How many characters are too many for an ensemble film? At a time when Ocean's 8 seems more like Ocean's 4 and the Rest, it's easy to feel that Hollywood shouldn't be allowed to make a film with more than two characters on screen at any one time. Tag largely gets around this by making the focus not the group but the mission: they're a bunch of middle-aged men still playing a schoolyard game, and that's pretty much the most interesting thing about all of them. 

Something this stupid has to be based on a true story, and so it proves to be: for one month each year, the same group of now middle-aged American men (and men only) play a game of tag that’s been going on for decades. This time though, there’s a twist: the only member of the group who’s never been tagged is getting married during the month, so for once everyone knows exactly where he’s going to be.
  
What makes this often funny film work is that it doesn’t mess around; aside from some very minor backstory for each of the core characters – Hoagie (Ed Helms), Randy (Jake Johnson), Callahan (Jon Hamm), and Sable (Hannibal Buress) with Isla Fisher as Hoagie's wife, Rashida Jones as the old flame and a hilarious turn from Jeremy Renner as the one guy who’s never been tagged – this really is just a film about grown men racing around playing tag,

In playing tag the secret to success is to keep things moving, and so this film - which barely scrapes in at 90 minutes - doesn't really linger on anything. Occasionally this cut-back approach feels like they threw away a little too much, with more than one running gag never paying off. But it's a movie where the most important thing going on is a game of tag; pretty much anything else is going to be a distraction.

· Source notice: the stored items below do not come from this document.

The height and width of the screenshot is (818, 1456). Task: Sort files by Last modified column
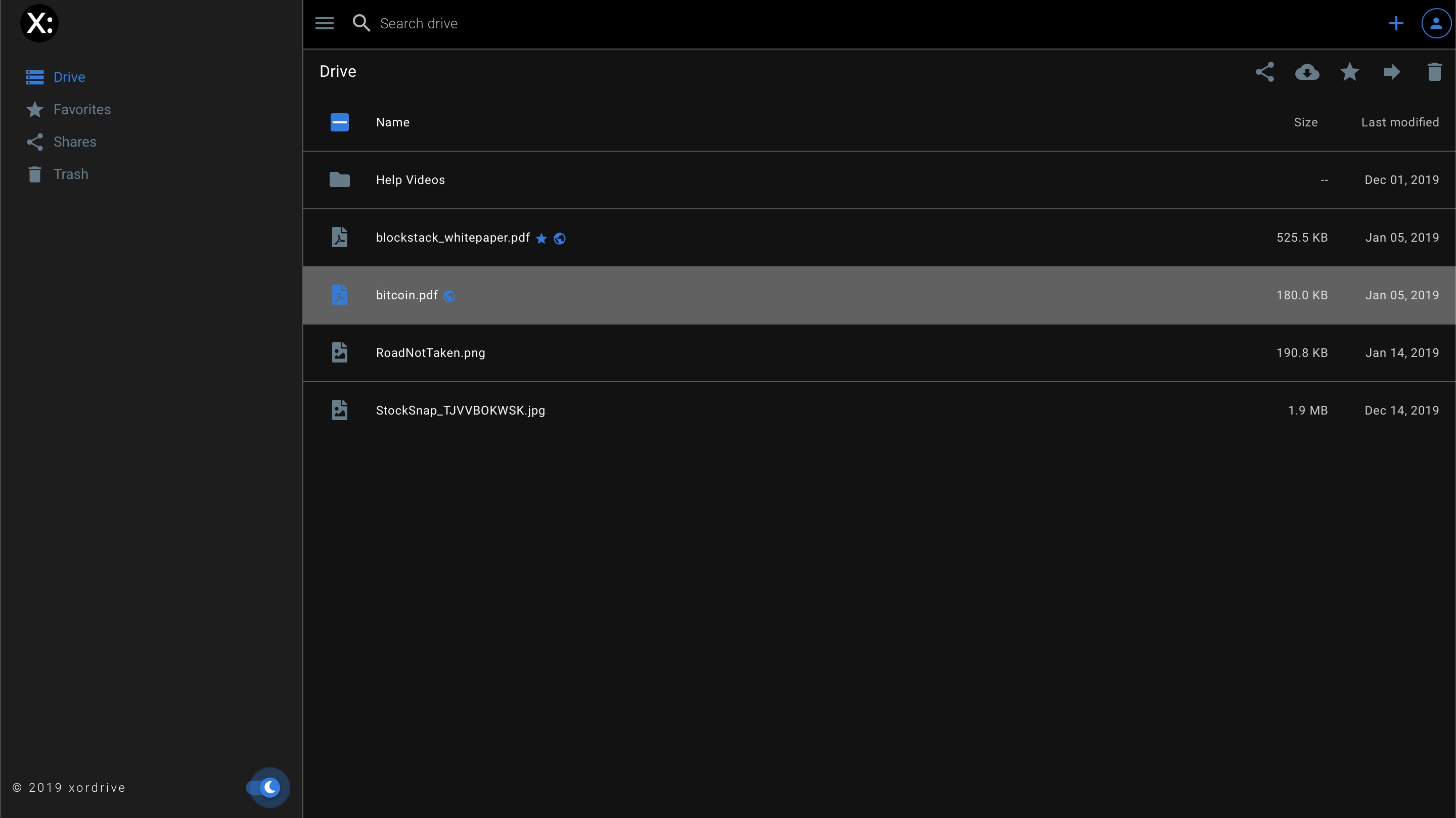click(1399, 122)
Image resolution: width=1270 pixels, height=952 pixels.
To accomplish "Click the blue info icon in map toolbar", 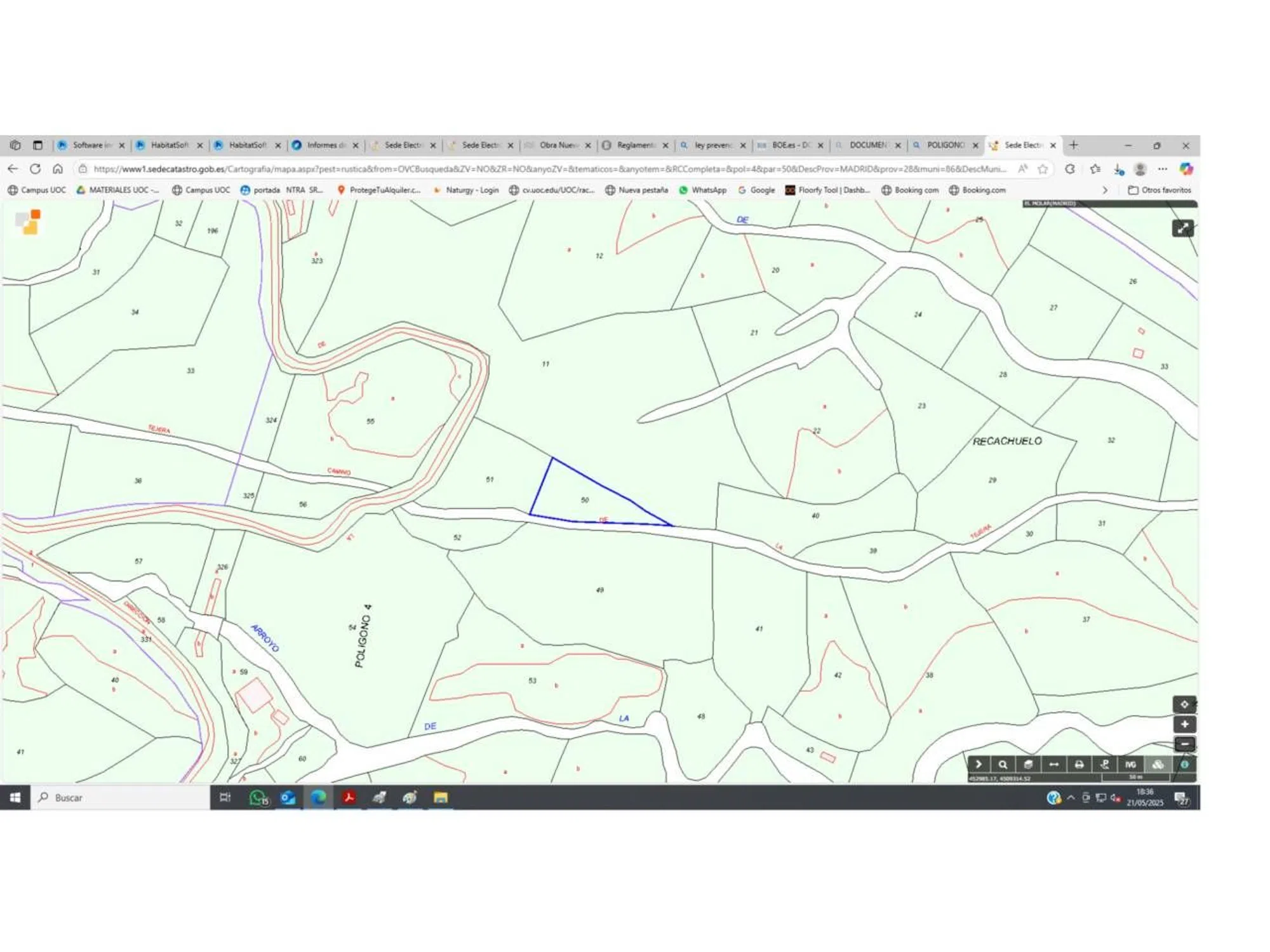I will click(x=1184, y=765).
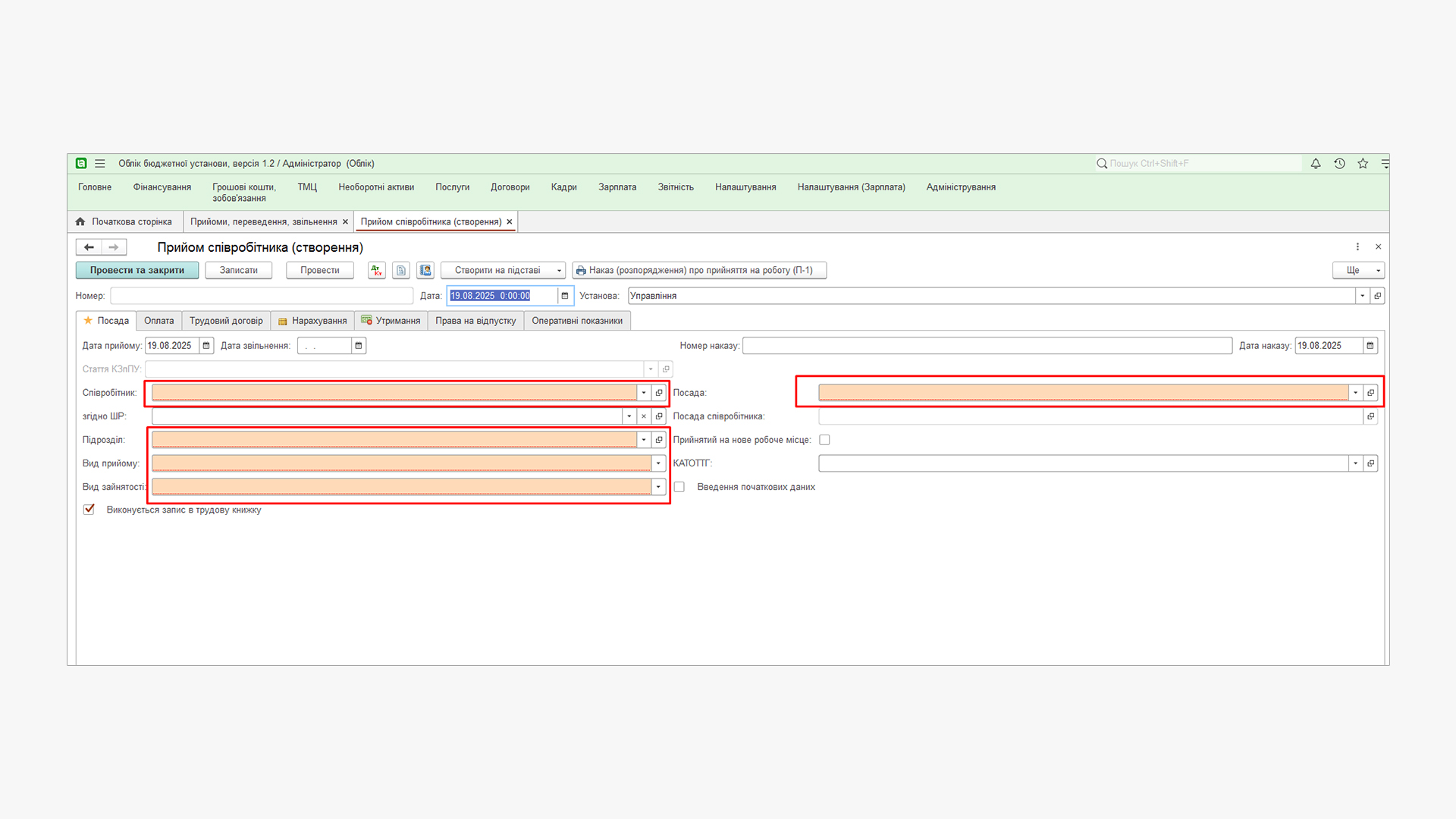Click the employee card icon in toolbar
The height and width of the screenshot is (819, 1456).
[x=425, y=270]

Everyone is pretty much typecast here, which once again saves time (Fisher is basically playing the same character she does on those TV commercials; Buress and Johnson might very well be playing one of their previous roles in a undisclosed cross-over). Hamm is probably the stand-out, playing the most obviously grown-up character who still is totally into it; if nothing else, this is the most charming he's been in ages, and together with his Baby Driver work suggests that yeah, he really should have a real movie career sometime soon.

It's Renner's character Jerry that takes this to another level: a professional physical trainer, he's basically an unstoppable action hero, and the movie kicks into overdrive every time the rest of the crew move on him. It's this film's best joke and it's a good one; the big problem is that the other big joke - that the guys will go to any lengths to sneak up on each other - means that there are also a bunch of scenes where you're left thinking "is this real or a trick" long after the drama requires you to come down on one side or the other.

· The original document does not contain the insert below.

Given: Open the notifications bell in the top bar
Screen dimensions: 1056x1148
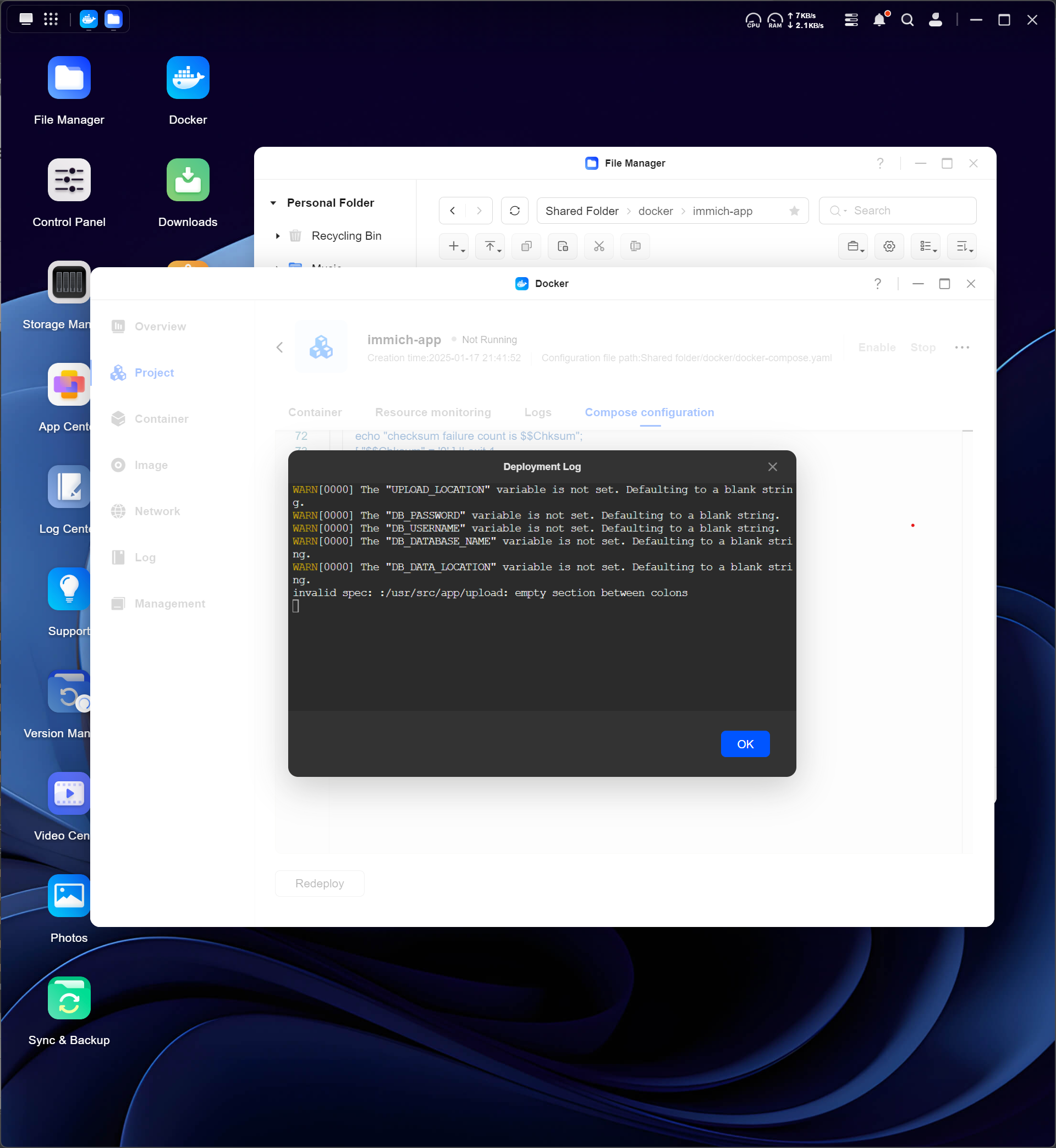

Then again, it can't be said enough: this is a movie that's about a bunch of middle aged men - men with families, with children - who take a month off to play a kid's game. Either you're going to think "isn't it great that they're able to keep their childhood selves alive, just a little" or "these middle-class white male chumps need to grow the hell up". If it's the former, congratulations: you're probably going to enjoy this. If it's the latter... well, you're definitely not alone.